In the nest with mummy (look at the cute little legs sticking out at the back!!) 









One of the boys










All together



















Tanya xxxxxx


----------



## wohic (Jun 19, 2006)

Awwww Tanya they are soooooooo cute 
(i really need rats again!)


----------



## Nerys (Apr 18, 2005)

awww how cute!!!! they look all confused when they first open!

N


----------



## Issa (Oct 13, 2006)

awww they look adorable...


----------



## Mr.Bob (Aug 4, 2006)

they r lovely....o/h actually likes this and wants some...lol
doesnt like my furries but these r ok as they dont have fur...lol
logic.......men.....lol


----------



## MissHayho (Mar 17, 2007)

awwww they r soooo sweet


----------



## corn flake (Jun 20, 2006)

Mr.Bob said:


> they r lovely....o/h actually likes this and wants some...lol
> doesnt like my furries but these r ok as they dont have fur...lol
> logic.......men.....lol


Well there may be some still looking for homes if your interested!
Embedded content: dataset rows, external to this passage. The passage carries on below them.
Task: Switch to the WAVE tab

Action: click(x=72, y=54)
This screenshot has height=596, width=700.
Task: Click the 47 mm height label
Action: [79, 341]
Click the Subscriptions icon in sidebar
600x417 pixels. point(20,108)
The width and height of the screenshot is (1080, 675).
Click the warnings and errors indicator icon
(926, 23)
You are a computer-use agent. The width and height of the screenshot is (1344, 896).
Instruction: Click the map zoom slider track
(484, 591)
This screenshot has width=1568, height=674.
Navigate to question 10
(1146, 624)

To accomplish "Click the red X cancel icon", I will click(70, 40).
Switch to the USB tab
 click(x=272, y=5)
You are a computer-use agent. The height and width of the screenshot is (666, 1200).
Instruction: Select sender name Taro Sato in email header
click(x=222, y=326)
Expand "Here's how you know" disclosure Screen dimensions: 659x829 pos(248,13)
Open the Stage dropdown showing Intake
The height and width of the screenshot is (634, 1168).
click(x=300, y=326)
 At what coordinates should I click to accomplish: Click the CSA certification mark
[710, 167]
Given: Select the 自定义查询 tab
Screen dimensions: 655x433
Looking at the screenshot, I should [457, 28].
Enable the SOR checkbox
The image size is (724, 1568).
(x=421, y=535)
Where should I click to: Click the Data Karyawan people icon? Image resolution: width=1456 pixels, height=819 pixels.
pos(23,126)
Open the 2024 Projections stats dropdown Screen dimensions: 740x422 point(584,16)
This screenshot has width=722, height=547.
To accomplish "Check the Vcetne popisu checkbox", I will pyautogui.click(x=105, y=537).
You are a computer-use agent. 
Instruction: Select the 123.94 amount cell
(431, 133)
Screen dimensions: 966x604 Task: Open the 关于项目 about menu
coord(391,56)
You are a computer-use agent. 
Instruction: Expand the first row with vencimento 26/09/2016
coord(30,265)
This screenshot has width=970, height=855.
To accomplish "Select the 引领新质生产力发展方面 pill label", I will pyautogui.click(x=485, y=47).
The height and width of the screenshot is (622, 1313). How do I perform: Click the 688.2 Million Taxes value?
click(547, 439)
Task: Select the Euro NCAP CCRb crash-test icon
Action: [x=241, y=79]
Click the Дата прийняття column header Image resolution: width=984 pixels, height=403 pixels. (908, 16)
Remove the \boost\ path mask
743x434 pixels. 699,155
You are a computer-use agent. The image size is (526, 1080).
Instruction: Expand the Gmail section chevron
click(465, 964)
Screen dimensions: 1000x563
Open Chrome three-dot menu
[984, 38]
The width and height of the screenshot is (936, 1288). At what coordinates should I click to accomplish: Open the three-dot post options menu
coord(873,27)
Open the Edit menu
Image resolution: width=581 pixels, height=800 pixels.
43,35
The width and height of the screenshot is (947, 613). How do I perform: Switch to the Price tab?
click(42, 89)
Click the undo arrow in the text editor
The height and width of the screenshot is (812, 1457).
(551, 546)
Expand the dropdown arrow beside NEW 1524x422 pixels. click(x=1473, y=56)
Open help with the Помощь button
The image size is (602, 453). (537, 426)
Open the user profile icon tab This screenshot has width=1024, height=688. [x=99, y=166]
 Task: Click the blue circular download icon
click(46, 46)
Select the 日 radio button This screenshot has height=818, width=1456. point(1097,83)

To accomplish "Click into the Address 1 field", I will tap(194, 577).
Also my other little girl Truly Scrumptious is expecting!!
Tanya xxxx


----------



## wohic (Jun 19, 2006)

Oohhh Sam, Tanyas not far from you either......


----------



## Mr.Bob (Aug 4, 2006)

now julia...please be carefull...u of all people know what im like...lol

and yes u never know..i will tyr to persude him..lol
he said hed like one when we saw them in sanders garden world the other day but they were too expensive i think for rats(even tho they r lovely!!) :smile: :smile:


----------



## [email protected] (Mar 28, 2007)

your babies are totally gorgeous! I have 4 female rats and would love a hairless rat but haven't been able to find any ( I live in Norwich Norfolk if anyone knows of anyone who has any to go to a loving home?


----------



## corn flake (Jun 20, 2006)

[email protected] said:


> your babies are totally gorgeous! I have 4 female rats and would love a hairless rat but haven't been able to find any ( I live in Norwich Norfolk if anyone knows of anyone who has any to go to a loving home?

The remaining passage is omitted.